Check every line of the entries that follow, and copy the ones containing "will".

Stored records
== Segment start ==
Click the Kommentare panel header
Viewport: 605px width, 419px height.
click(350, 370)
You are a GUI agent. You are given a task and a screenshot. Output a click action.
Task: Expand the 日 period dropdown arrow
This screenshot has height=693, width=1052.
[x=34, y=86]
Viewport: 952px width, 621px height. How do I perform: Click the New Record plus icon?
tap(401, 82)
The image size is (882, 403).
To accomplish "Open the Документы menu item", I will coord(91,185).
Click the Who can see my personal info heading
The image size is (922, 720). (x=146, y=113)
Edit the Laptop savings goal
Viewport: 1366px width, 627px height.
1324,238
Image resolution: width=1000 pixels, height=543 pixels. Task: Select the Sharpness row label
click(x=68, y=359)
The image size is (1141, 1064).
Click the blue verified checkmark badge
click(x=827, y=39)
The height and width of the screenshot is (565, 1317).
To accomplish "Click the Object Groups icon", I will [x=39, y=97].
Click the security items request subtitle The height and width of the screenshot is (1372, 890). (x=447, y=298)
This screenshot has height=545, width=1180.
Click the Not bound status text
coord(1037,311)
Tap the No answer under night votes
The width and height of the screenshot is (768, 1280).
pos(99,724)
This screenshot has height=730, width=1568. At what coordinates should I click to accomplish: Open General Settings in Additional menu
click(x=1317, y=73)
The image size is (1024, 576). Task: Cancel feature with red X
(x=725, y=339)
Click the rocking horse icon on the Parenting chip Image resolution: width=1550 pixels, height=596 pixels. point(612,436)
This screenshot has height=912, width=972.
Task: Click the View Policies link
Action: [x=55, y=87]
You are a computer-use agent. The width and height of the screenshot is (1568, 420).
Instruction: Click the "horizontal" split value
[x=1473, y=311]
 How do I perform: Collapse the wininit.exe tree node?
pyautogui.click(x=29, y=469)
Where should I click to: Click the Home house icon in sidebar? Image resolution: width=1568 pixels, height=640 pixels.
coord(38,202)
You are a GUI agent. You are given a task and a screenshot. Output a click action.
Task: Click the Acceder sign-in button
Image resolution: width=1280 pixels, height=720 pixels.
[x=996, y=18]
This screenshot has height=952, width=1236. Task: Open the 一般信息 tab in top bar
== Segment end ==
▶ _Exercise solution_:
To accomplish "Open the Документы menu item", I will coord(91,185).
To accomplish "Click the Object Groups icon", I will [x=39, y=97].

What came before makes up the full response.